The answer should contain all of the data, retyped without any alteration.

******************************

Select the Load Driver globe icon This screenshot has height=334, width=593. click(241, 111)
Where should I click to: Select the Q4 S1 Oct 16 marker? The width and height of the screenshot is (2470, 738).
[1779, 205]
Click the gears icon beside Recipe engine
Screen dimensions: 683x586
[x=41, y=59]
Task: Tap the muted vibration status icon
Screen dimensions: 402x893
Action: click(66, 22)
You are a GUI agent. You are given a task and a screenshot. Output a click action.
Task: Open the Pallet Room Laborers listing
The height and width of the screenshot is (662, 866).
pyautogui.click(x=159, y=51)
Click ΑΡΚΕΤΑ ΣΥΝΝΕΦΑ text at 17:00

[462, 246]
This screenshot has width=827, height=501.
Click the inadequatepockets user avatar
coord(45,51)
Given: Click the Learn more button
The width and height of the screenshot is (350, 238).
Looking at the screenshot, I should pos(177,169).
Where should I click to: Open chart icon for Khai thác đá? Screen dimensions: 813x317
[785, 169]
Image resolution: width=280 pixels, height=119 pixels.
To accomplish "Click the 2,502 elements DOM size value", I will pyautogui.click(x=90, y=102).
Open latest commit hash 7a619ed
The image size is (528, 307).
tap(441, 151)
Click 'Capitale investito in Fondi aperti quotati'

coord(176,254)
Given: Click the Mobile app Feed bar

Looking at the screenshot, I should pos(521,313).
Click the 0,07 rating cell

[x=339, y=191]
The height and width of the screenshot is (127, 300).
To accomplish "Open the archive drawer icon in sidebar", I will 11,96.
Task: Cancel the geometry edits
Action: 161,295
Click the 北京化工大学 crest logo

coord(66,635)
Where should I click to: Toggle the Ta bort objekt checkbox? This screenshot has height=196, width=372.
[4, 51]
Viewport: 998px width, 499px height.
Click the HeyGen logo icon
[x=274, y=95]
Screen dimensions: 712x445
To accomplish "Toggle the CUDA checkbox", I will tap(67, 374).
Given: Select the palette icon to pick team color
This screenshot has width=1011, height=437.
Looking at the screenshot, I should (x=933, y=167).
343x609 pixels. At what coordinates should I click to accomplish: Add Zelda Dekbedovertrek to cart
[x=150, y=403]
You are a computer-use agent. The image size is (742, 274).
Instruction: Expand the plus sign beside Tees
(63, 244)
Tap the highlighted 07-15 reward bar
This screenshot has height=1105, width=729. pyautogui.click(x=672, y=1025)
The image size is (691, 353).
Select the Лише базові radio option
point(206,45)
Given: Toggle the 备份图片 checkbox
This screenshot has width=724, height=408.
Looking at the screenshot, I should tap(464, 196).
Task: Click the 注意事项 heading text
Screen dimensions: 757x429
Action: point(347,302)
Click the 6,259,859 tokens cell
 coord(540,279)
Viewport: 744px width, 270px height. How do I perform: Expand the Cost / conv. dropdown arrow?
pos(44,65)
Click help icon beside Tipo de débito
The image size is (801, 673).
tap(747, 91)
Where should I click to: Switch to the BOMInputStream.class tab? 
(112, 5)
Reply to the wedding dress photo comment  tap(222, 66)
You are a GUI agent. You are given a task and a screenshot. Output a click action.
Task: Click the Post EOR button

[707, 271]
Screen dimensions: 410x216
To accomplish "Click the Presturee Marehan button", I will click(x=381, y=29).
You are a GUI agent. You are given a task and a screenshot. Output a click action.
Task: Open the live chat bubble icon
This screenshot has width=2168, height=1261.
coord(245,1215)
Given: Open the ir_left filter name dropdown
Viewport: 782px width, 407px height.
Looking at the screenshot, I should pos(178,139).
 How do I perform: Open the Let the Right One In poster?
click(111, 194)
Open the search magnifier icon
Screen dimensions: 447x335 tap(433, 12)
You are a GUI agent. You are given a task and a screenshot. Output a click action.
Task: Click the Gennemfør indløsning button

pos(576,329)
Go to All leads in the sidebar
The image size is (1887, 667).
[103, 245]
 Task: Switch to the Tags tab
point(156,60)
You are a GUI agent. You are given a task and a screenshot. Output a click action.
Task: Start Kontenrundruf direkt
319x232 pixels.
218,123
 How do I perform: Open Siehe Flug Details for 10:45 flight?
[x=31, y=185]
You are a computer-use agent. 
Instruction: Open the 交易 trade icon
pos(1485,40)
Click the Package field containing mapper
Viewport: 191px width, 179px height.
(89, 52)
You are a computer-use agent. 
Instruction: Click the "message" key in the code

******************************

• [The answer]
Select the Load Driver globe icon This screenshot has height=334, width=593. click(241, 111)
Where should I click to: Select the Q4 S1 Oct 16 marker? The width and height of the screenshot is (2470, 738).
[1779, 205]
Click the gears icon beside Recipe engine
Screen dimensions: 683x586
[x=41, y=59]
Task: Tap the muted vibration status icon
Screen dimensions: 402x893
Action: click(66, 22)
You are a GUI agent. You are given a task and a screenshot. Output a click action.
Task: Open the Pallet Room Laborers listing
The height and width of the screenshot is (662, 866).
pyautogui.click(x=159, y=51)
Click ΑΡΚΕΤΑ ΣΥΝΝΕΦΑ text at 17:00

[462, 246]
This screenshot has width=827, height=501.
Click the inadequatepockets user avatar
coord(45,51)
Given: Click the Learn more button
The width and height of the screenshot is (350, 238).
Looking at the screenshot, I should pos(177,169).
Where should I click to: Open chart icon for Khai thác đá? Screen dimensions: 813x317
[785, 169]
Image resolution: width=280 pixels, height=119 pixels.
To accomplish "Click the 2,502 elements DOM size value", I will pyautogui.click(x=90, y=102).
Open latest commit hash 7a619ed
The image size is (528, 307).
tap(441, 151)
Click 'Capitale investito in Fondi aperti quotati'

coord(176,254)
Given: Click the Mobile app Feed bar

Looking at the screenshot, I should pos(521,313).
Click the 0,07 rating cell

[x=339, y=191]
The height and width of the screenshot is (127, 300).
To accomplish "Open the archive drawer icon in sidebar", I will 11,96.
Task: Cancel the geometry edits
Action: 161,295
Click the 北京化工大学 crest logo

coord(66,635)
Where should I click to: Toggle the Ta bort objekt checkbox? This screenshot has height=196, width=372.
[4, 51]
Viewport: 998px width, 499px height.
Click the HeyGen logo icon
[x=274, y=95]
Screen dimensions: 712x445
To accomplish "Toggle the CUDA checkbox", I will tap(67, 374).
Given: Select the palette icon to pick team color
This screenshot has width=1011, height=437.
Looking at the screenshot, I should (x=933, y=167).
343x609 pixels. At what coordinates should I click to accomplish: Add Zelda Dekbedovertrek to cart
[x=150, y=403]
You are a computer-use agent. The image size is (742, 274).
Instruction: Expand the plus sign beside Tees
(63, 244)
Tap the highlighted 07-15 reward bar
This screenshot has height=1105, width=729. pyautogui.click(x=672, y=1025)
The image size is (691, 353).
Select the Лише базові radio option
point(206,45)
Given: Toggle the 备份图片 checkbox
This screenshot has width=724, height=408.
Looking at the screenshot, I should tap(464, 196).
Task: Click the 注意事项 heading text
Screen dimensions: 757x429
Action: point(347,302)
Click the 6,259,859 tokens cell
 coord(540,279)
Viewport: 744px width, 270px height. How do I perform: Expand the Cost / conv. dropdown arrow?
pos(44,65)
Click help icon beside Tipo de débito
The image size is (801, 673).
tap(747, 91)
Where should I click to: Switch to the BOMInputStream.class tab? 
(112, 5)
Reply to the wedding dress photo comment  tap(222, 66)
You are a GUI agent. You are given a task and a screenshot. Output a click action.
Task: Click the Post EOR button

[707, 271]
Screen dimensions: 410x216
To accomplish "Click the Presturee Marehan button", I will click(x=381, y=29).
You are a GUI agent. You are given a task and a screenshot. Output a click action.
Task: Open the live chat bubble icon
This screenshot has width=2168, height=1261.
coord(245,1215)
Given: Open the ir_left filter name dropdown
Viewport: 782px width, 407px height.
Looking at the screenshot, I should pos(178,139).
 How do I perform: Open the Let the Right One In poster?
click(111, 194)
Open the search magnifier icon
Screen dimensions: 447x335 tap(433, 12)
You are a GUI agent. You are given a task and a screenshot. Output a click action.
Task: Click the Gennemfør indløsning button

pos(576,329)
Go to All leads in the sidebar
The image size is (1887, 667).
[103, 245]
 Task: Switch to the Tags tab
point(156,60)
You are a GUI agent. You are given a task and a screenshot. Output a click action.
Task: Start Kontenrundruf direkt
319x232 pixels.
218,123
 How do I perform: Open Siehe Flug Details for 10:45 flight?
[x=31, y=185]
You are a computer-use agent. 
Instruction: Open the 交易 trade icon
pos(1485,40)
Click the Package field containing mapper
Viewport: 191px width, 179px height.
(89, 52)
You are a computer-use agent. 
Instruction: Click the "message" key in the code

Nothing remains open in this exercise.